Les arrestations mi-juin des deux Marocaines a suscité la consternation d'un partie de la population. Des centaines de personnes ont manifesté fin juin dans les rues de Casablanca et de Rabat sous les bannières "Mettre une robe n'est pas un crime".
#Mettre_une_robe_nest_pas_un_crime Casablanca, hier soir. pic.twitter.com/QSpD6oBTgl
— OUM (@OUM_ELGHAIT) 29 Juin 2015
Le lundi 6 juillet, des groupes de soutien aux deux jeunes filles se sont réunis devant le tribunal d'Inezgane.
#mettre_une_jupe_nest_pas_un_crime des manifestants de tous le Maroc sont présents #inzegane
Posted by Mettre une robe n'est pas un crime on Monday, July 6, 2015
Les messages de ralliement ont notamment été publiés sur la page Facebook d'un groupe appelé "Mettre une robe n'est pas un crime" qui compte plus de 13 000 adhérents. Le groupe a lancé un appel à manifester le 6 juillet à 22h30 dans plusieurs villes marocaines (Marrakech, Tanger, Casablanca, ...) pour une « Journée nationale pour nos libertés individuelles».
Un appel lancé pour défendre les libertés individuelles et les droits de l'homme alors que le Maroc fait face à une série de controverses liées aux moeurs. L'arrestation des deux coiffeuses a notamment ravivé les tensions entre conservateurs et progressistes. Mais ce n'est pas le seul cas.
Début juillet, une vidéo suscite l'émoi des médias et scandalise une partie du pays. Elle montre un homme roué de coups par une foule à Fès - centre du pays - en raison de son homosexualité présumée. L'homosexualité est passible de trois ans de prison au Maroc, selon le code pénal.
Le 19 juin, deux hommes accusés de s'être embrassés en public à Rabat sont condamnés à quatre mois de prison ferme.
Quelques jours plus tôt, c'est la Une de l'hebdomadaire Maroc Hebdo qui suscite l'effroi en titrant "Faut-il brûler les homos ?" Elle finit par être supprimée des kiosques.
Début juin, une plainte est déposée au Maroc contre la chanteuse américaine Jennifer Lopez après son concert dans le pays retransmis sur une chaîne publique. Ses gestes et ses attitudes porteraient atteinte à la pudeur.
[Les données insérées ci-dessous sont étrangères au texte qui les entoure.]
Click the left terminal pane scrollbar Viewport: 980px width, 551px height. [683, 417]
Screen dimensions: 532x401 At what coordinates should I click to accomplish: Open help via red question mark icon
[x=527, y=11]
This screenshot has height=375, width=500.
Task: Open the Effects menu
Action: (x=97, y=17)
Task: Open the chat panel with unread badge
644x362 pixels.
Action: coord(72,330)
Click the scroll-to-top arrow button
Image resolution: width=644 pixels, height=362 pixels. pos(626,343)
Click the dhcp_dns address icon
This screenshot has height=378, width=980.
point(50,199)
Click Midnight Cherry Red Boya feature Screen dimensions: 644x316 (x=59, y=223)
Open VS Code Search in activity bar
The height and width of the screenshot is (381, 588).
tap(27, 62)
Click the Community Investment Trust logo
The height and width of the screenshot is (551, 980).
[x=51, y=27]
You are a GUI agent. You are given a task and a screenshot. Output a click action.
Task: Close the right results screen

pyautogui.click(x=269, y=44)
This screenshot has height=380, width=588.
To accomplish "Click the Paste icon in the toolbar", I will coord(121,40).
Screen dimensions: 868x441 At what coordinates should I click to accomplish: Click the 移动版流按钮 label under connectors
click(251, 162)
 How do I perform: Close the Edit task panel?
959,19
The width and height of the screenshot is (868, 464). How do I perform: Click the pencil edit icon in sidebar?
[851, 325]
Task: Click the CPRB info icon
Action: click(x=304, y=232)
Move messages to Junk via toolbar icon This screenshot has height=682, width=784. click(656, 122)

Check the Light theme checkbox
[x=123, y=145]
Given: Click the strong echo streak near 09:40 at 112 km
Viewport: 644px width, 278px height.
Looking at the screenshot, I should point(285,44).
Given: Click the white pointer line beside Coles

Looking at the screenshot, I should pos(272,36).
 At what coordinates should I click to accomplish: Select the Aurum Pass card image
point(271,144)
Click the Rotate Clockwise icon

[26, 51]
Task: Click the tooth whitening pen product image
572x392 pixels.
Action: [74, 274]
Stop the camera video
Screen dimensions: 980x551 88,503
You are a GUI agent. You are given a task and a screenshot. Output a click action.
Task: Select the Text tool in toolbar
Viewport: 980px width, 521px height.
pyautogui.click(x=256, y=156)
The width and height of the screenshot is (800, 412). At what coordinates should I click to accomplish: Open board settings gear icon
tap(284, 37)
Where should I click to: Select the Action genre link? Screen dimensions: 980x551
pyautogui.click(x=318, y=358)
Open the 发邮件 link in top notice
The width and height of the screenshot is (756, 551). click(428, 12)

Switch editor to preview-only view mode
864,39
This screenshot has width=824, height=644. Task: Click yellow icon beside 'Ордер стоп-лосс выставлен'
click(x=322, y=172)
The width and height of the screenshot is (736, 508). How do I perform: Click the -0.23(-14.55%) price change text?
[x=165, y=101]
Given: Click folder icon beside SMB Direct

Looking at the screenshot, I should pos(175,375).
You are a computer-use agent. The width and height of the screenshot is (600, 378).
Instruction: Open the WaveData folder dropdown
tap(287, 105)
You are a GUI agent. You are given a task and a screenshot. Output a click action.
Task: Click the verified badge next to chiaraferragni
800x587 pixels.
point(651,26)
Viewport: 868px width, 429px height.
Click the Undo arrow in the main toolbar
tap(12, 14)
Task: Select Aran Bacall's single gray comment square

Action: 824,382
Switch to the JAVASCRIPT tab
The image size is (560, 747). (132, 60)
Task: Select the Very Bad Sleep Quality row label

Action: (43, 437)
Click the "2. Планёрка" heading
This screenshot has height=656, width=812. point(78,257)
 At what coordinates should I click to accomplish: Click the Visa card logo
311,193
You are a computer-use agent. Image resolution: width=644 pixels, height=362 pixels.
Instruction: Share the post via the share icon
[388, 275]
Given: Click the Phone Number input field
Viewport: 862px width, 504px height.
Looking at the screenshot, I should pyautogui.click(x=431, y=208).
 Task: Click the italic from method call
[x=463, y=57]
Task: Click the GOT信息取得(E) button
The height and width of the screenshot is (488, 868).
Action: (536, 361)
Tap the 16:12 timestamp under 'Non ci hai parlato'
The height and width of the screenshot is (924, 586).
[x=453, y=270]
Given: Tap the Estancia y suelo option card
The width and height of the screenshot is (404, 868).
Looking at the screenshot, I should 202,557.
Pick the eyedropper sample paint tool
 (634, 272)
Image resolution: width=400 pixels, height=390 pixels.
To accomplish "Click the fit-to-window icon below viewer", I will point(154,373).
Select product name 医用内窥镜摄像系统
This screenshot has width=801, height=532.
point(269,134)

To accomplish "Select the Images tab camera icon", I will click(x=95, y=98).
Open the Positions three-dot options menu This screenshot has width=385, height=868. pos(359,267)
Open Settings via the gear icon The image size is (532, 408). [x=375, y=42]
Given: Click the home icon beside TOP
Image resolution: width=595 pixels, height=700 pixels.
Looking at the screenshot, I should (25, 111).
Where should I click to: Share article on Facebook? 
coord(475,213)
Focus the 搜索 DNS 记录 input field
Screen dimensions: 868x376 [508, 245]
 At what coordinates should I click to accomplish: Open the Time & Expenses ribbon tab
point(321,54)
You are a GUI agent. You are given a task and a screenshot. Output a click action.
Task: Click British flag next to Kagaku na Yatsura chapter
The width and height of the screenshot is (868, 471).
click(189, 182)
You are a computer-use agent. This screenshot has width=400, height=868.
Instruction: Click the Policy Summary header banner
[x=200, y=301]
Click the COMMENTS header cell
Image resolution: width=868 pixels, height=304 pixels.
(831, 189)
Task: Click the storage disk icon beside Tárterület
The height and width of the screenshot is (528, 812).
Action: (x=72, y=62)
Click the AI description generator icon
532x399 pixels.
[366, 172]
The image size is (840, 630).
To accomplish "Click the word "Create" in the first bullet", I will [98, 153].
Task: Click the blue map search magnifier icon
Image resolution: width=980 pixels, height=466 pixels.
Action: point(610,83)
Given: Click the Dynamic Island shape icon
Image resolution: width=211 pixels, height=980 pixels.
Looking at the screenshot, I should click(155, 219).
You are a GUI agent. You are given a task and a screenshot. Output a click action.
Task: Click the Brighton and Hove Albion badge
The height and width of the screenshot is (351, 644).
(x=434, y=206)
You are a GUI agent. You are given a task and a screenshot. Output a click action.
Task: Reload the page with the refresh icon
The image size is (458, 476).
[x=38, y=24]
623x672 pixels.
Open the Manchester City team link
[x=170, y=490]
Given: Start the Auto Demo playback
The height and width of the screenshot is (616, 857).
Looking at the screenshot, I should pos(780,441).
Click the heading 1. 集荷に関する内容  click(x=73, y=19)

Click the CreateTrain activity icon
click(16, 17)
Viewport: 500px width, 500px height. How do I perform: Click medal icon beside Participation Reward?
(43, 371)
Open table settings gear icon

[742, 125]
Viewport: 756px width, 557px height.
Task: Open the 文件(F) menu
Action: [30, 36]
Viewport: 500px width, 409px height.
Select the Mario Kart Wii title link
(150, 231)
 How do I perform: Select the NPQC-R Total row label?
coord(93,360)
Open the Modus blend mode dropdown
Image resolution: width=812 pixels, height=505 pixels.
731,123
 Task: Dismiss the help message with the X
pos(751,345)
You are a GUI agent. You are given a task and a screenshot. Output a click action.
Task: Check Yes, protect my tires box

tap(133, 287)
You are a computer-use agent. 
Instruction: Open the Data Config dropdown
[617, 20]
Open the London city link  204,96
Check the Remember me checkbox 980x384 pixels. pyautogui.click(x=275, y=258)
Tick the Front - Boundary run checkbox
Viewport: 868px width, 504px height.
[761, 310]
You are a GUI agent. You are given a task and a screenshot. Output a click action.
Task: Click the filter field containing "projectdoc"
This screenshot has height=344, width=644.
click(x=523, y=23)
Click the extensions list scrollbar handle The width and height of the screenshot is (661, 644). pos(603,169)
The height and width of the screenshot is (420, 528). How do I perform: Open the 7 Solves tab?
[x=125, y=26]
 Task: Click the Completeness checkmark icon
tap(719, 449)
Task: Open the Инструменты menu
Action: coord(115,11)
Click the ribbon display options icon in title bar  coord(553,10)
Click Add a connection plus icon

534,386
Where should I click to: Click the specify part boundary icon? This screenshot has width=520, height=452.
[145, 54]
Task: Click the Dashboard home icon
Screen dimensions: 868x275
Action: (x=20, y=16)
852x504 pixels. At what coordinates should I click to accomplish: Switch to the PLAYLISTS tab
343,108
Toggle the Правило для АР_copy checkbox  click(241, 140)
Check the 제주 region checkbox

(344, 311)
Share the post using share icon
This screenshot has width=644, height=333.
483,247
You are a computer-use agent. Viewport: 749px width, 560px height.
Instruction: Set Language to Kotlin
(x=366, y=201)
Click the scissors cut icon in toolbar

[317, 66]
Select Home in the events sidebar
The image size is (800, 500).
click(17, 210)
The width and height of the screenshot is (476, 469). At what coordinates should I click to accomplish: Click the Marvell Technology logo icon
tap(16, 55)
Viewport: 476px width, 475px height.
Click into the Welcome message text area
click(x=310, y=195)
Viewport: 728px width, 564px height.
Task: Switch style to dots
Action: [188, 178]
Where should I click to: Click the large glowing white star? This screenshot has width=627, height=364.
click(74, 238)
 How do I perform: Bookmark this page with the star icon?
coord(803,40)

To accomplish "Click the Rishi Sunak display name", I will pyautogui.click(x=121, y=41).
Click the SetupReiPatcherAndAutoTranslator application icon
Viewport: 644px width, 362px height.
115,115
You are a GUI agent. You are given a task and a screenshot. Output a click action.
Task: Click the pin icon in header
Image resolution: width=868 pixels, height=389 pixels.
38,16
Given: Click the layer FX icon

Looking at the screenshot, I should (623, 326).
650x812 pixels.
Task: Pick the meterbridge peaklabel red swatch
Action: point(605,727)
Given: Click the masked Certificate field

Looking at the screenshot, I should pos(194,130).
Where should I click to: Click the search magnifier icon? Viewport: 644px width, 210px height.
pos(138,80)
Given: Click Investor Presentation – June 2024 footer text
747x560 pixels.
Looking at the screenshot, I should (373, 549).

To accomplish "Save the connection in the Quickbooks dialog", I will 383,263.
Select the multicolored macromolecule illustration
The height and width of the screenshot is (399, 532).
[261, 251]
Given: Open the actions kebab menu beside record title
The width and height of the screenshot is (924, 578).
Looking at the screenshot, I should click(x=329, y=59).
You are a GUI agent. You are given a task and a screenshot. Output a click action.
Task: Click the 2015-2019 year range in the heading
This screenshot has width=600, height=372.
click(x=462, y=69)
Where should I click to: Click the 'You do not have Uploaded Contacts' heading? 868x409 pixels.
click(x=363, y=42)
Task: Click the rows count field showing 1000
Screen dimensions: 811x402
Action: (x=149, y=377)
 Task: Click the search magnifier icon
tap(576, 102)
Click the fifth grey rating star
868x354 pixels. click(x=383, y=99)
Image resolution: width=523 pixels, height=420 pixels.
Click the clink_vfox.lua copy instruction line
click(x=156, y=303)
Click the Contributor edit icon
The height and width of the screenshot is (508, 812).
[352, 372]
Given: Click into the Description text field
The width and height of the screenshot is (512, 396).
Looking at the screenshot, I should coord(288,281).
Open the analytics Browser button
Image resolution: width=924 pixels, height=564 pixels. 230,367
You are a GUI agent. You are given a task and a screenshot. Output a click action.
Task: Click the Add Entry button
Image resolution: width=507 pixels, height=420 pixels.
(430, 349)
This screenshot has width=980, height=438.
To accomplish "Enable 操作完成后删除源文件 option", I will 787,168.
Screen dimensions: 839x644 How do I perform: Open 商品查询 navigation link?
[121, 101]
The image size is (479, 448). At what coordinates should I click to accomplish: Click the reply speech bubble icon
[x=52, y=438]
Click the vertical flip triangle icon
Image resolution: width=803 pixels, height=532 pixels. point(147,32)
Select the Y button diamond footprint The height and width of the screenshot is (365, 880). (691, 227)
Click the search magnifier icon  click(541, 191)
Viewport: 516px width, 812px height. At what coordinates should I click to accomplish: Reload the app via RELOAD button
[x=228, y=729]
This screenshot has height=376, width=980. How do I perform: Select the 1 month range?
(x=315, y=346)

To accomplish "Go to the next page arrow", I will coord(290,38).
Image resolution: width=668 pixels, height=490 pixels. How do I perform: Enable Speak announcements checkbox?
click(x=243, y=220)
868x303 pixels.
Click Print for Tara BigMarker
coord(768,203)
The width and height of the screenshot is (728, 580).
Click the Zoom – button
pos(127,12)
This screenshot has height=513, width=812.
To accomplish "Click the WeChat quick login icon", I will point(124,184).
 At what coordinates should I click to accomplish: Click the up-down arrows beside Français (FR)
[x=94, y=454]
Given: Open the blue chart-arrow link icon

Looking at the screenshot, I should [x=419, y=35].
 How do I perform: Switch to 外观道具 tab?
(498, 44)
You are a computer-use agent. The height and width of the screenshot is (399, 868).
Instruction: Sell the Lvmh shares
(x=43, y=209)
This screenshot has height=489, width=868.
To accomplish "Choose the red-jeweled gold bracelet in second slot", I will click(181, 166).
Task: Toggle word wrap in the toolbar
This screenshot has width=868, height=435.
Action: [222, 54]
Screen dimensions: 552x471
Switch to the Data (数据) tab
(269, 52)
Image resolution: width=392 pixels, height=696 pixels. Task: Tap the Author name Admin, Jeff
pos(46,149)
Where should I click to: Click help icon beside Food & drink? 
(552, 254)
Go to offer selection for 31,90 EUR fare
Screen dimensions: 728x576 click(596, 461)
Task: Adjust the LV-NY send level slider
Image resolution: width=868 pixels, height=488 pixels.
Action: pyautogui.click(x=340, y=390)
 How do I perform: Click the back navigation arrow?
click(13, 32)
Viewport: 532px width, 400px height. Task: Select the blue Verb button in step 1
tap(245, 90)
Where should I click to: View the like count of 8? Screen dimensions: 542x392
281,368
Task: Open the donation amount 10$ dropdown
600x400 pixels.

Une prestation que le ministre de la Communication avait aussi condamnée.
Au mois de mai, c'est le film marocain Much loved qui fait débat. A peine présenté au Festival de Cannes 2015, ce film qui s'attaque à l'industrie du sexe au Maroc, est interdit dans le pays par des censeurs qui ne l'ont même pas vu. Le réalisateur Nabil Ayouche et plusieurs de ses acteurs sont menacés de mort.
Dans Terriennes, Ibtissame Betty Lachgar, co-fondatrice de M.A.L.I.-Maroc ( Mouvement Alternatif pour les Libertés Individuelles) s'élevait contre cette censure : " Ces ministres, tout comme leur gouvernement, se positionnent donc en critiques (...) en donneurs de leçons quitte à fermer les yeux sur l’oppression des femmes, sur cette industrie du sexe dont le patriarcat tire bénéfice. Noyer le poisson constitue la plus répugnante des hypocrisies. Rien d’étonnant de la part d’un gouvernement misogyne dans le plus beau pays du monde…"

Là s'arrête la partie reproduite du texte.